In 2019, City Press reported that Pule was "set for a big comeback" in provincial politics as a contender for election as Provincial Chairperson of the Mpumalanga ANC. According to the newspaper, Pule's supporters also supported the election of Lindiwe Ntshalintshali, Mandla Ndlovu, Pat Ngomane, and Vusi Shongwe to top positions in the provincial party. However, the party's elective conference was delayed due to the COVID-19 pandemic; when it was finally held in 2022, Pule did not contest a top position.

In August 2021, Pule was appointed to a four-year term as deputy chairperson of the Mpumalanga Economic Growth Agency, a public entity. The following month, the Mpumalanga ANC appointed her as one of three members of an internal panel that was tasked with resolving disputes about the selection of ANC candidates for the 2021 local government elections. By that time, Pule was also a full-time staff member of the ANC in Mpumalanga.
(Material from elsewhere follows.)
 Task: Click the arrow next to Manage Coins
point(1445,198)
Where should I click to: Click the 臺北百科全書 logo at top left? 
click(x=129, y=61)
=== ANC Women's League ===
In 2022, Pule was appointed to the interim task team formed to lead the national ANC Women's League after the league's elected leadership, headed by Bathabile Dlamini, was disbanded. At the ANC's 55th National Conference in December 2022, she was additionally elected to a five-year term on the ANC National Executive Committee. She was ranked 67th of the 80 candidates elected to the committee by the number of votes received.

The ANC Women's League held its 13th National Conference in July 2023, and Pule was nominated from the floor of the conference to stand for election as the league's Deputy Secretary-General. She was elected to the office on 23 July, deputising Nokuthula Nqaba.

=== Return to Parliament and national government: 2024–present ===
Amid the ANC experiencing a decline in electoral support in the May 2024 general election, Pule was elected to return to an ANC seat in the National Assembly. During a cabinet reshuffle on 30 June 2026, president Cyril Ramaphosa appointed her as the Minister of Social Development. She was sworn in the following day.